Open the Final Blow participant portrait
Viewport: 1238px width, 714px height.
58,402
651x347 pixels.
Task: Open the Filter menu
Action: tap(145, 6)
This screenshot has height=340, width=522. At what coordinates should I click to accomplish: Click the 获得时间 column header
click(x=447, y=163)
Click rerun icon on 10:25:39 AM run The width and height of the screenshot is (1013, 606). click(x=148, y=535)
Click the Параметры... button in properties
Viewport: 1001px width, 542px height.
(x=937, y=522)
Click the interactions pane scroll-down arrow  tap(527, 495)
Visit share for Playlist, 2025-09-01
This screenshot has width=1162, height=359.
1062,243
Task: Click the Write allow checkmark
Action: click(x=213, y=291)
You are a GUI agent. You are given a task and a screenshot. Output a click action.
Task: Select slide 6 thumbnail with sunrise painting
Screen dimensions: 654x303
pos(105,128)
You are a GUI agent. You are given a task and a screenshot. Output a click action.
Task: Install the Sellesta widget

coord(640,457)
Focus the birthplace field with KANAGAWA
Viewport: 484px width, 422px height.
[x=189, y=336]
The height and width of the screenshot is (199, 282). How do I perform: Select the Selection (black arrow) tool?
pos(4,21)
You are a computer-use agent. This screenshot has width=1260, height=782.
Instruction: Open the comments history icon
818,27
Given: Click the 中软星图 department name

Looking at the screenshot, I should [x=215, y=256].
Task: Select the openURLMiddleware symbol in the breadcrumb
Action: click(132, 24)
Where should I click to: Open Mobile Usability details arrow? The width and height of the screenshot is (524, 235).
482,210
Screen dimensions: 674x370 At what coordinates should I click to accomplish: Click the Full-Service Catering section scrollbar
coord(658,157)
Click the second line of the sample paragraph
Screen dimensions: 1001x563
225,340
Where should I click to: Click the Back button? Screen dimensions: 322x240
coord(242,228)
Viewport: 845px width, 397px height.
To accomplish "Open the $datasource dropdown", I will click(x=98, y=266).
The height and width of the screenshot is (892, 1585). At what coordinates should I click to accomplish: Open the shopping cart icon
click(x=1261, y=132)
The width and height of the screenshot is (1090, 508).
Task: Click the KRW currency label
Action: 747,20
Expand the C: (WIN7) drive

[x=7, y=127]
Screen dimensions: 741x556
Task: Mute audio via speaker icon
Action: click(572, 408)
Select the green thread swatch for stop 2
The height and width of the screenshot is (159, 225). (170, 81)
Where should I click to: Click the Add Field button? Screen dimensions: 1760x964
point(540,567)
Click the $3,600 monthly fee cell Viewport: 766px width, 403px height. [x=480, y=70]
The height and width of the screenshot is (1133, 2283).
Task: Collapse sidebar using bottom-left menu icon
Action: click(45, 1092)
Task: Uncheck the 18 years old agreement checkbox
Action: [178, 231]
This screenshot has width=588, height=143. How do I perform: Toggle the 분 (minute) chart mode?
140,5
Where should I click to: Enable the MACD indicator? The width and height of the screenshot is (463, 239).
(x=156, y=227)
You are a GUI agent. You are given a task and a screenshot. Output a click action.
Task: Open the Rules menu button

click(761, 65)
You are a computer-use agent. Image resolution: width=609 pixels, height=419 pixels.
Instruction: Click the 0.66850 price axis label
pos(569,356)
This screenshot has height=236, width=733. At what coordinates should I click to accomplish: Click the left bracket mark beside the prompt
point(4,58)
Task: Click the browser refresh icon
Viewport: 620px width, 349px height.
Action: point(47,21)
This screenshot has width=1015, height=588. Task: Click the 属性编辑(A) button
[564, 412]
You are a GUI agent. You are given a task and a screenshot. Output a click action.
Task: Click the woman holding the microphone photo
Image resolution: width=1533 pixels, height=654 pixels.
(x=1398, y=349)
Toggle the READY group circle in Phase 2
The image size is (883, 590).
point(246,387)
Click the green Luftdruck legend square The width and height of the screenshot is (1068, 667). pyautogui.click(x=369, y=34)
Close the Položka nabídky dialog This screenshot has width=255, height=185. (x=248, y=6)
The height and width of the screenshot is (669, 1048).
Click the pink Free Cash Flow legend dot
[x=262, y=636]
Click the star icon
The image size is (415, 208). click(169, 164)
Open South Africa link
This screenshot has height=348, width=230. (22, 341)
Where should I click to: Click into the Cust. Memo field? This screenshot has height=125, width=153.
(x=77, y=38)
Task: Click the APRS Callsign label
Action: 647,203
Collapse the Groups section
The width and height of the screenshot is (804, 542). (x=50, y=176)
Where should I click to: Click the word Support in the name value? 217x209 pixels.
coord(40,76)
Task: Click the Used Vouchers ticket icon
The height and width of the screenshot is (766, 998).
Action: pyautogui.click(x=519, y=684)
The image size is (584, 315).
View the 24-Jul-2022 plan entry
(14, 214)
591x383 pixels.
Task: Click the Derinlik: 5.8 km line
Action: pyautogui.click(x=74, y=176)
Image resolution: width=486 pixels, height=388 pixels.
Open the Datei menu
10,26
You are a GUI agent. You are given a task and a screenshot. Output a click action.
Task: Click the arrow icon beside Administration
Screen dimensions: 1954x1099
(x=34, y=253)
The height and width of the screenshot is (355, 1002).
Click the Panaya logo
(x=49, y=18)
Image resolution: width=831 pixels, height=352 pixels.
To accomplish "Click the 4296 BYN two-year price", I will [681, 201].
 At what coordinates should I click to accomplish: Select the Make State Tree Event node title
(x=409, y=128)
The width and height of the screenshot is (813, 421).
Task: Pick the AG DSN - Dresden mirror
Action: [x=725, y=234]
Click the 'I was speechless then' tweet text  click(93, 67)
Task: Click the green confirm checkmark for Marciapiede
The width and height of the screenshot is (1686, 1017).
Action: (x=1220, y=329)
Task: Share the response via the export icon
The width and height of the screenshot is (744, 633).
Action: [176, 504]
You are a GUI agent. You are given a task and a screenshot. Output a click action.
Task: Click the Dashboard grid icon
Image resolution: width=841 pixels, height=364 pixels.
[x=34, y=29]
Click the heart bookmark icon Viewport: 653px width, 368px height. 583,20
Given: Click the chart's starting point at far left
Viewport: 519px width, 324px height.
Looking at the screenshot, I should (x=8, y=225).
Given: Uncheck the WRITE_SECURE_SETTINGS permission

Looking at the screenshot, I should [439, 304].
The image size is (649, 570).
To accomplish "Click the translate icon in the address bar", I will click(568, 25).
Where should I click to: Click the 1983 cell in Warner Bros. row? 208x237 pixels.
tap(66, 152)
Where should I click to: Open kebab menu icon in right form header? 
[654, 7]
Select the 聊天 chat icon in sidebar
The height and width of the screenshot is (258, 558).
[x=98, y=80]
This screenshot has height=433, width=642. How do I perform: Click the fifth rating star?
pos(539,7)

• Do this:
Please format the listing as a JSON list of strings, one string per line and no blank lines, beginning at the line that contains "Click the $3,600" and stopping after the line that contains "Close the Položka".

• Written response:
[
  "Click the $3,600 monthly fee cell Viewport: 766px width, 403px height. [x=480, y=70]",
  "The height and width of the screenshot is (1133, 2283).",
  "Task: Collapse sidebar using bottom-left menu icon",
  "Action: click(45, 1092)",
  "Task: Uncheck the 18 years old agreement checkbox",
  "Action: [178, 231]",
  "This screenshot has width=588, height=143. How do I perform: Toggle the 분 (minute) chart mode?",
  "140,5",
  "Where should I click to: Enable the MACD indicator? The width and height of the screenshot is (463, 239).",
  "(x=156, y=227)",
  "You are a GUI agent. You are given a task and a screenshot. Output a click action.",
  "Task: Open the Rules menu button",
  "click(761, 65)",
  "You are a computer-use agent. Image resolution: width=609 pixels, height=419 pixels.",
  "Instruction: Click the 0.66850 price axis label",
  "pos(569,356)",
  "This screenshot has height=236, width=733. At what coordinates should I click to accomplish: Click the left bracket mark beside the prompt",
  "point(4,58)",
  "Task: Click the browser refresh icon",
  "Viewport: 620px width, 349px height.",
  "Action: point(47,21)",
  "This screenshot has width=1015, height=588. Task: Click the 属性编辑(A) button",
  "[564, 412]",
  "You are a GUI agent. You are given a task and a screenshot. Output a click action.",
  "Task: Click the woman holding the microphone photo",
  "Image resolution: width=1533 pixels, height=654 pixels.",
  "(x=1398, y=349)",
  "Toggle the READY group circle in Phase 2",
  "The image size is (883, 590).",
  "point(246,387)",
  "Click the green Luftdruck legend square The width and height of the screenshot is (1068, 667). pyautogui.click(x=369, y=34)",
  "Close the Položka nabídky dialog This screenshot has width=255, height=185. (x=248, y=6)"
]